● **The task**: Take the material below and reproduce, word for word, only the lines from the line with "You are a computer-use agent." through the line with "Instruction: Click the SKU: SOF9138 text".

● **Given entries**:
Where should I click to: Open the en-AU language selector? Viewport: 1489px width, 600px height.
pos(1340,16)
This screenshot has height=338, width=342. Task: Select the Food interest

==

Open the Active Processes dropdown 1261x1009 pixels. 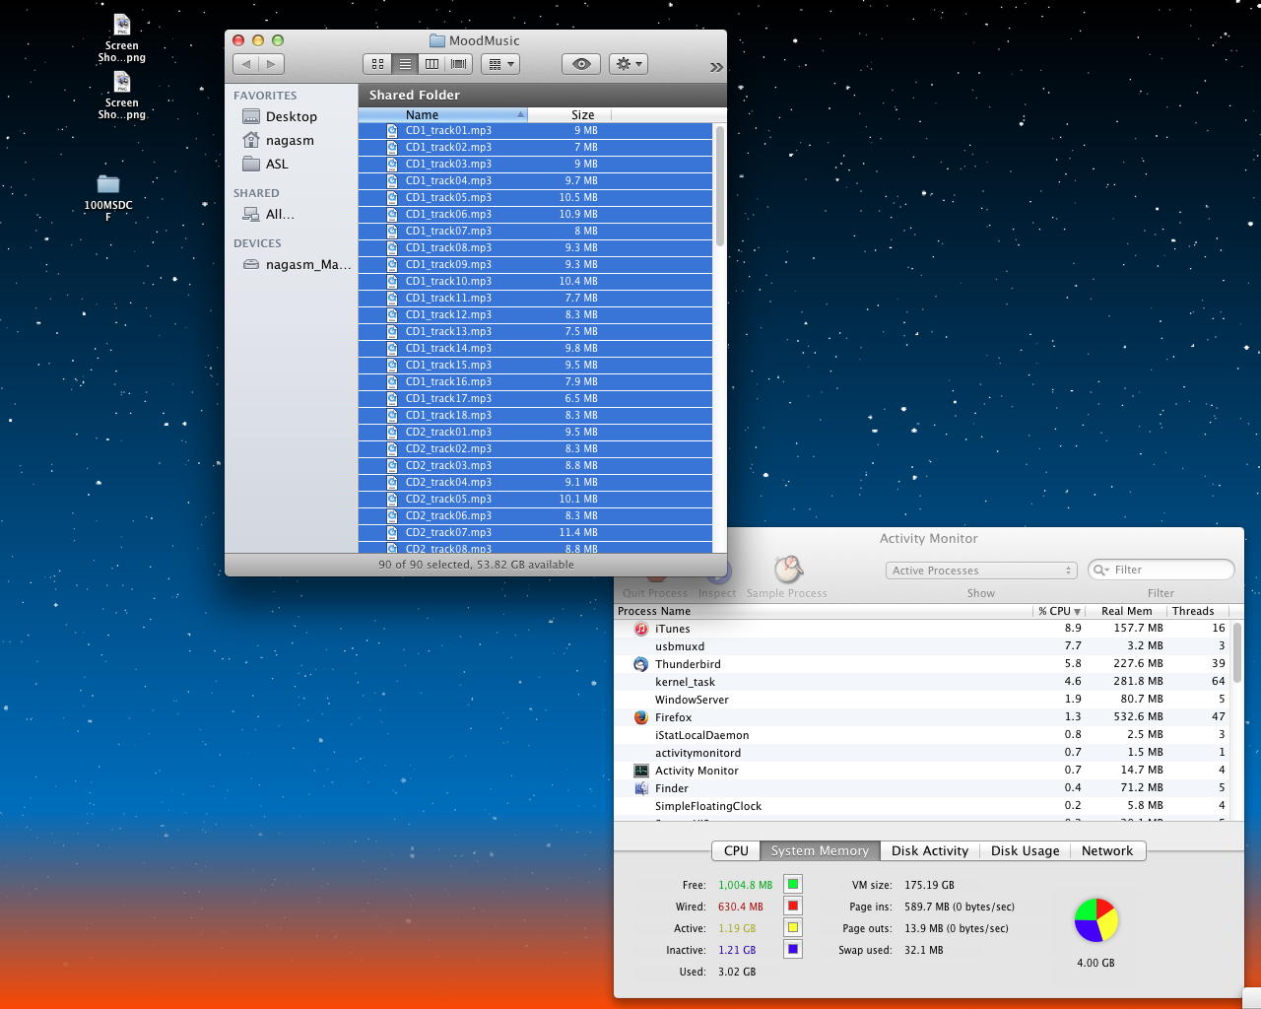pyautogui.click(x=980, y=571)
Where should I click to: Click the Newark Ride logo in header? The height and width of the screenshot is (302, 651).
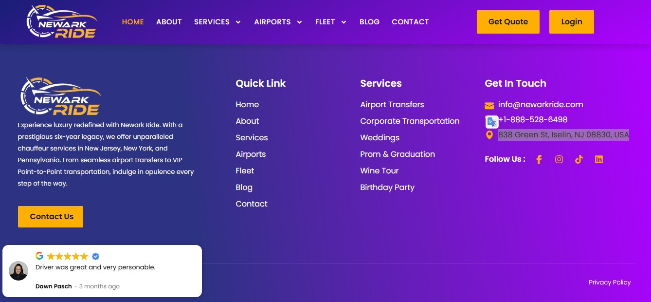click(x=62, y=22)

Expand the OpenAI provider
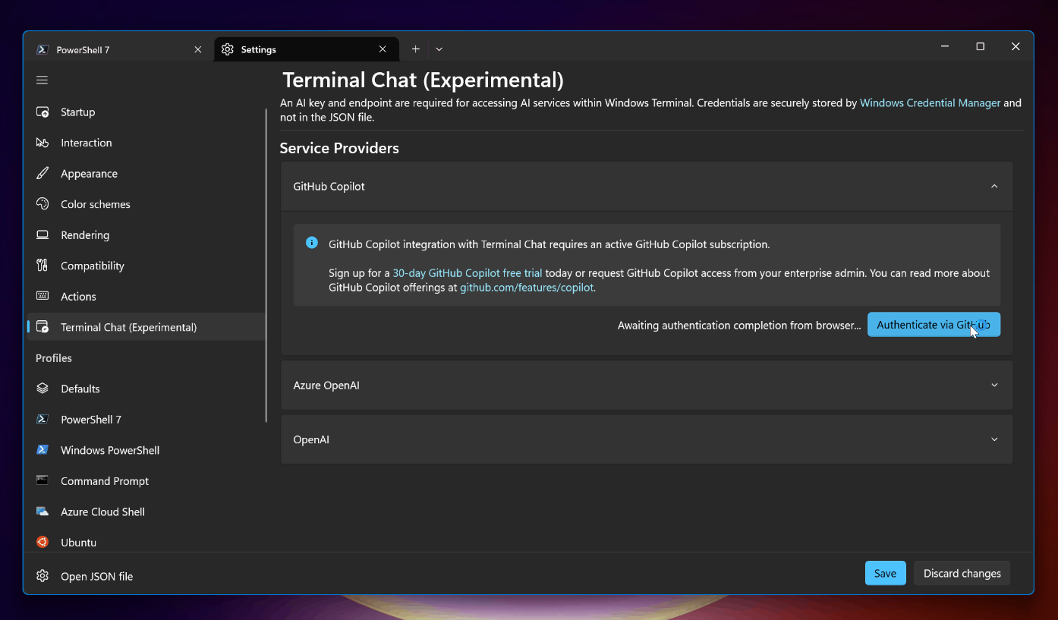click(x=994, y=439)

==

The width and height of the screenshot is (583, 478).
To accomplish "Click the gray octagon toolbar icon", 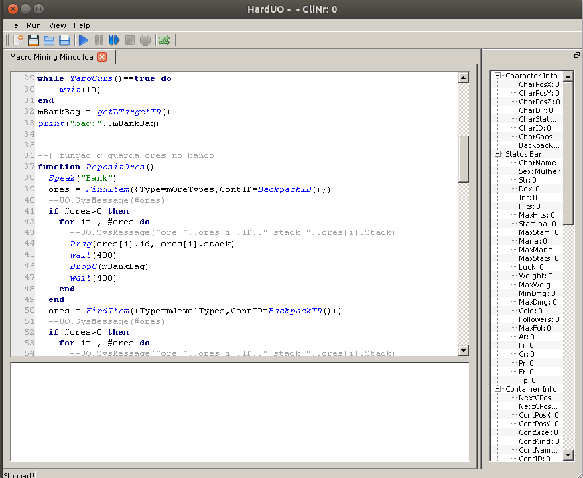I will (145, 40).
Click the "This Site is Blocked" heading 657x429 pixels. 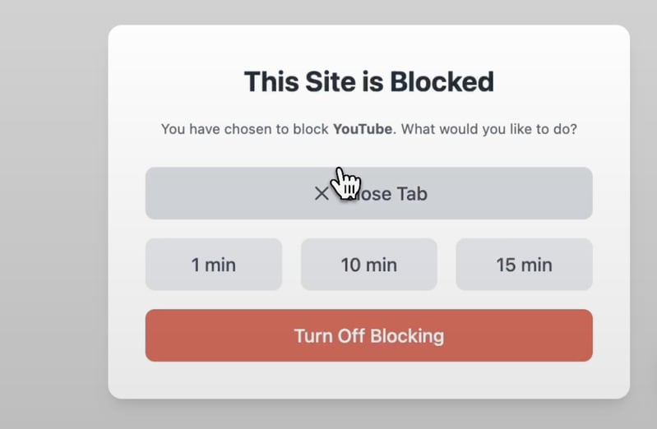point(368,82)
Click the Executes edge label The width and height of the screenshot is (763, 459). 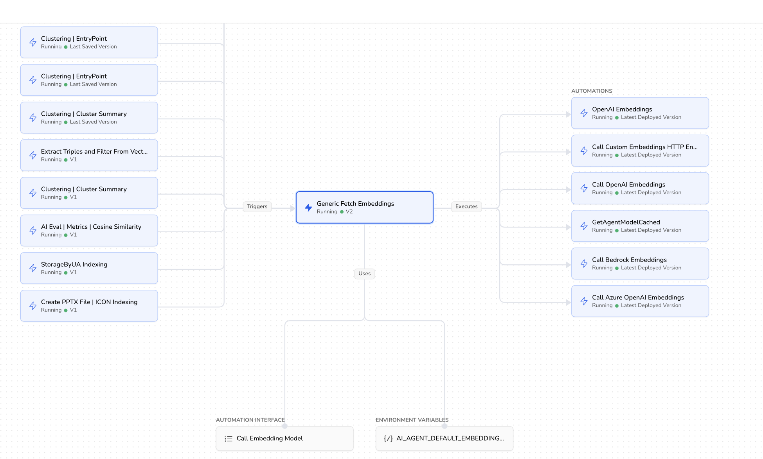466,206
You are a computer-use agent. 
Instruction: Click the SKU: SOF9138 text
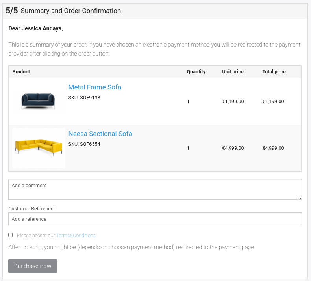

● **Exercise output**:
You are a computer-use agent. 
Instruction: Click the SKU: SOF9138 text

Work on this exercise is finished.